_Page text_
....................
At the front end of the yusho race, Endo defeated Takakeisho after Terunofuji dispatched Ichinojo. This puts Terunofuji 2 wins ahead of Endo and Takakeisho, and a win by Terunofuji tomorrow would seal his second consecutive yusho. I for one will be a bit miffed if Terunofuji finishes 14-1, but never having been beaten on the clay. He faces Endo on day 14, and we will see if Sumo’s golden boy can play spoiler and open the door just a crack for someone else to take the cup.

Highlight Matches

Kaisei defeats Chiyoshoma – Chiyoshoma’s nodowa did not pay off against Kaisei, but it did look painful. Kaisei stayed engaged, and worked to get right hand outside grip. As soon as both hands were locked it, it was lift and shift for Kaisei, carrying Chiyoshoma out to improve to 7-6.
....................
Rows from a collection

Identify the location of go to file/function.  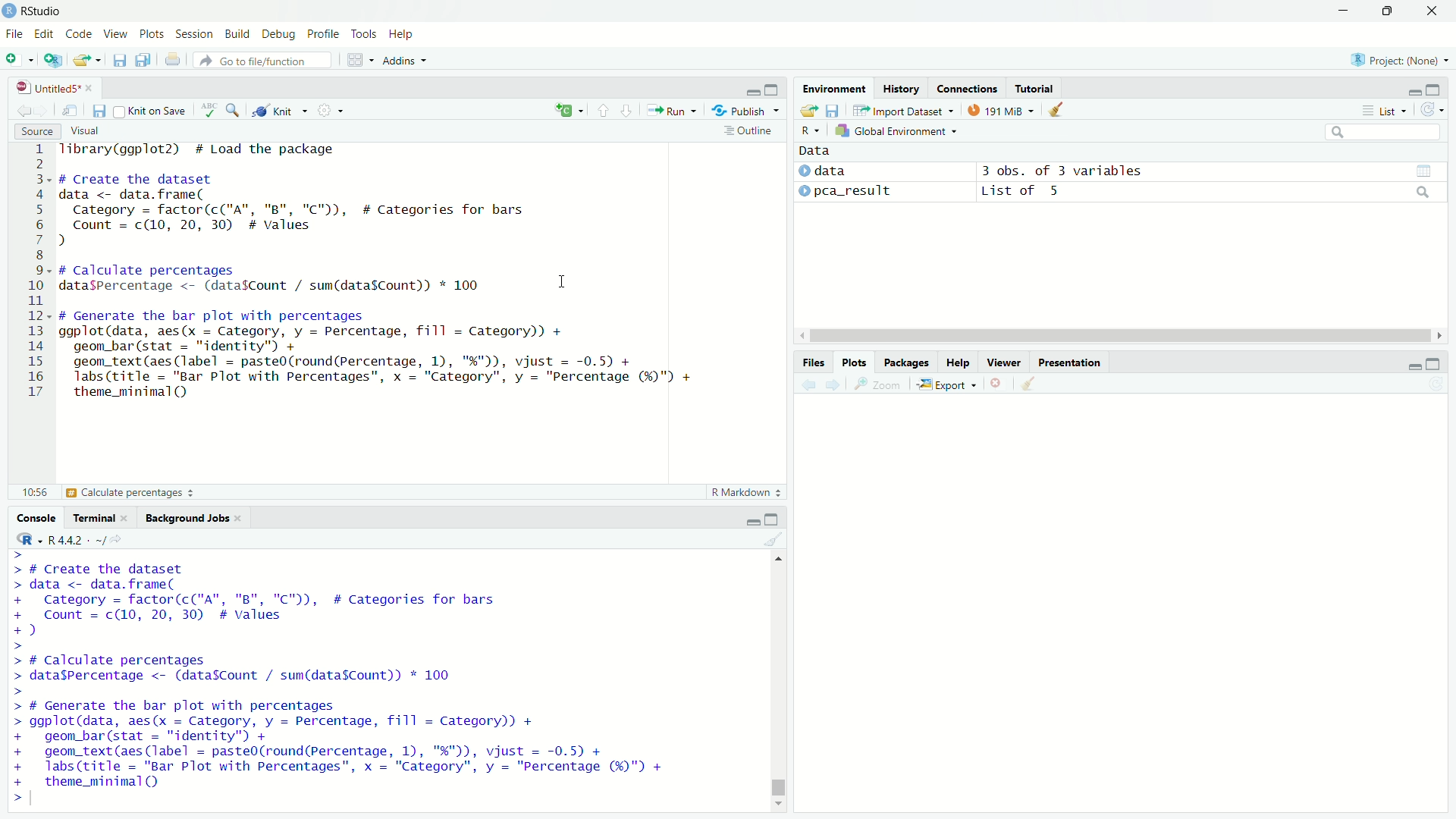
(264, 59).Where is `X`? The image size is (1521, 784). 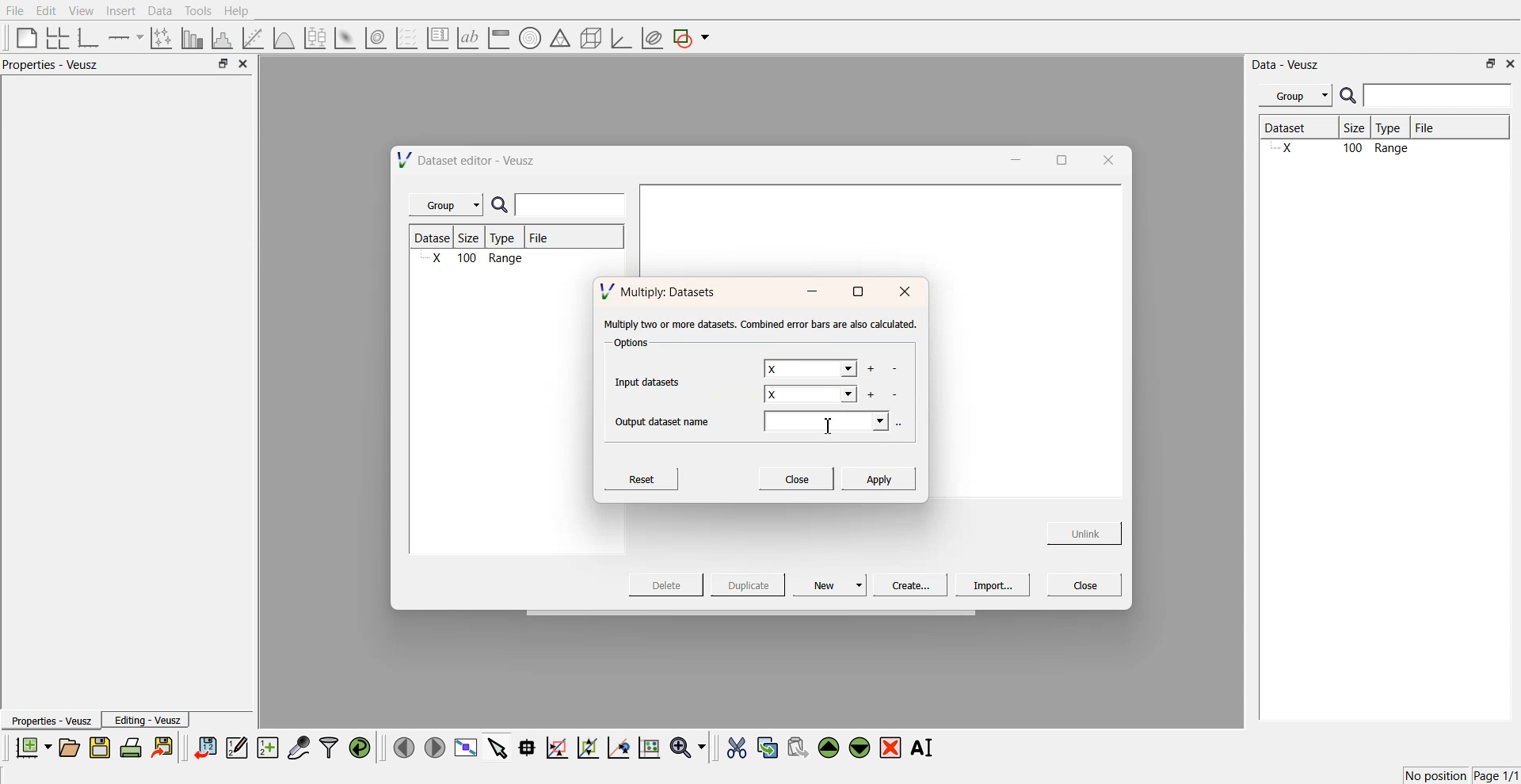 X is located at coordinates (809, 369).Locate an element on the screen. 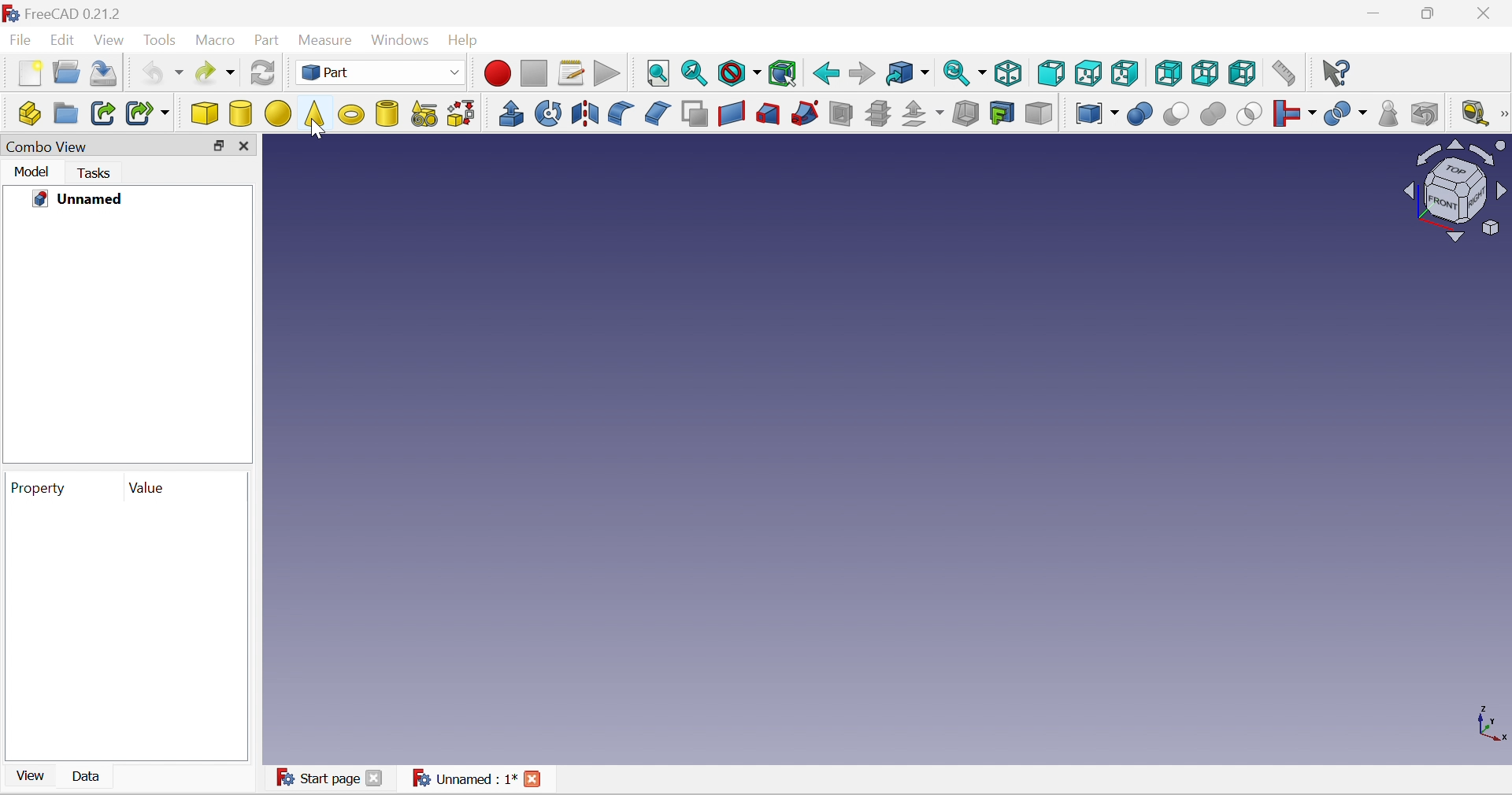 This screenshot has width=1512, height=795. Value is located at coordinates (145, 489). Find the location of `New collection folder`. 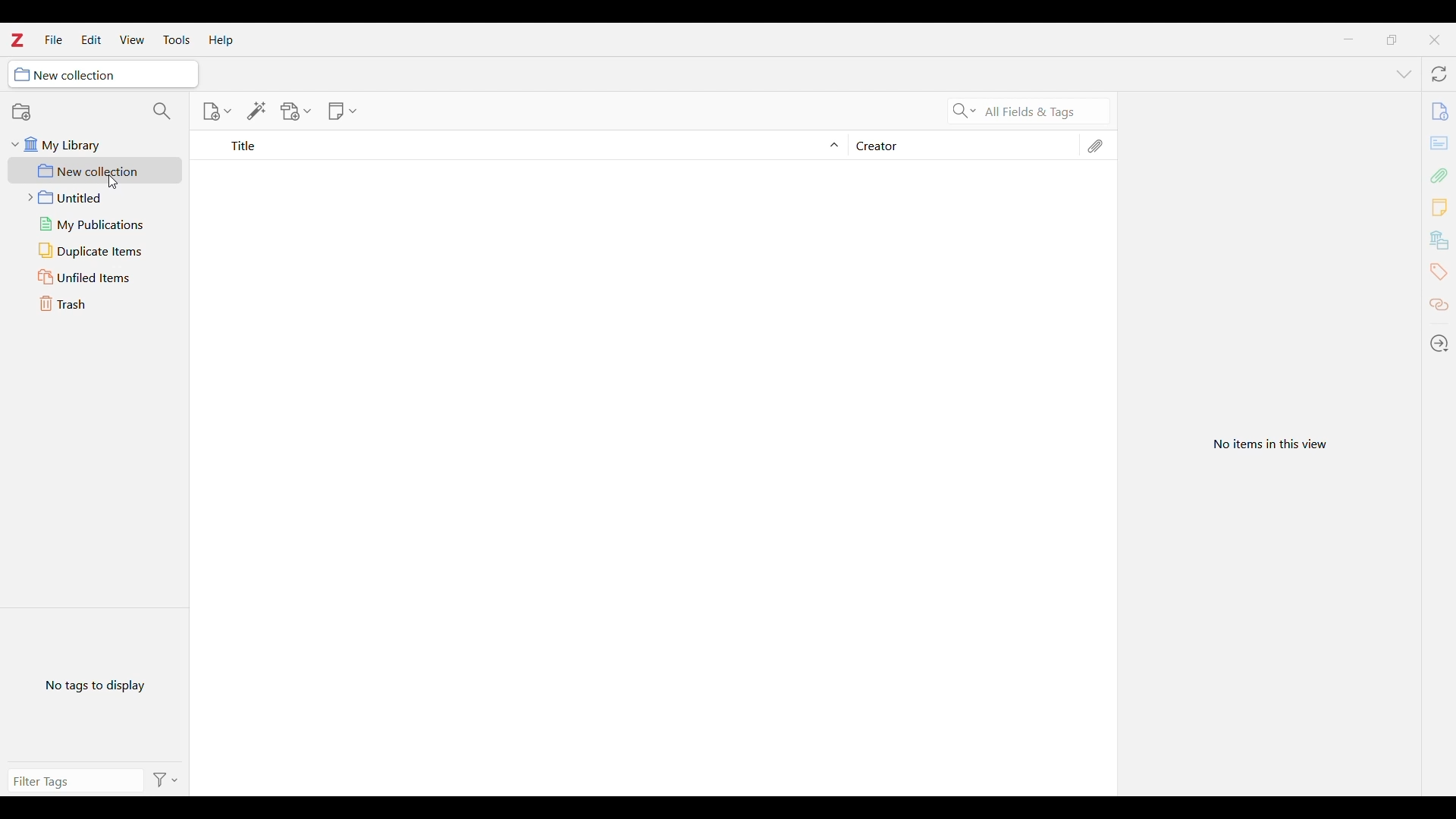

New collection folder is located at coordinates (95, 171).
....................
_Task set_
[1] Retype the stretch of the sumo tournament report from "At the front" through "improve to 7-6.".
[2] In the sumo tournament report, whom does Terunofuji face on day 14?
[3] Write the next part of the sumo tournament report, starting after its final sentence.

_Exercise answers_
[1]
At the front end of the yusho race, Endo defeated Takakeisho after Terunofuji dispatched Ichinojo. This puts Terunofuji 2 wins ahead of Endo and Takakeisho, and a win by Terunofuji tomorrow would seal his second consecutive yusho. I for one will be a bit miffed if Terunofuji finishes 14-1, but never having been beaten on the clay. He faces Endo on day 14, and we will see if Sumo’s golden boy can play spoiler and open the door just a crack for someone else to take the cup.

Highlight Matches

Kaisei defeats Chiyoshoma – Chiyoshoma’s nodowa did not pay off against Kaisei, but it did look painful. Kaisei stayed engaged, and worked to get right hand outside grip. As soon as both hands were locked it, it was lift and shift for Kaisei, carrying Chiyoshoma out to improve to 7-6.

[2] Endo

[3]
Chiyomaru defeats Kotonowaka – Chiyomaru’s opened the match attacking Kotonowaka’s face, but soon converted into a left hand inside position. After letting his grip settle for just a moment, he drives forward, with a struggling Kotonowaka pinned against that enormous belly of his. 4 steps later, Kotonowaka is over the bales and Chiyomaru has his kachi-koshi for May. I think it’s been a couple of years since he was able to get 8 wins in the top division, glad to see him stick around.

Terutsuyoshi defeats Akua – Akua could find no purchase on Terutsuyoshi at the tachiai, and wasted precious seconds trying to find some kind of grip. Terutsuyoshi planted his head in Akua’s chest and powered forward, driving Akua out for his 6th win. Akua down to 4-9.

Chiyotairyu defeats Tamawashi – We have not seen much of Chiyotairyu’s thunder-demon form this tournament, but it showed up today. His tachiai was so potent, it rocked Tamawashi back, and Chiyotairyu followed through, driving Tamawashi to the clay. Chiyotairyu improves to 9-4.

Kagayaki defeats Ishiura – Ishiura put all of his hopes on a left hand inside grip, that he could not maintain. But through a combination of moves, he pinned Kagayaki against the bales. But an off angle lunge by Ishiura imploded, and he fell to the clay. That’s make-koshi for Ishiura and a likely return to Juryo, while Kagayaki improves to 6-7.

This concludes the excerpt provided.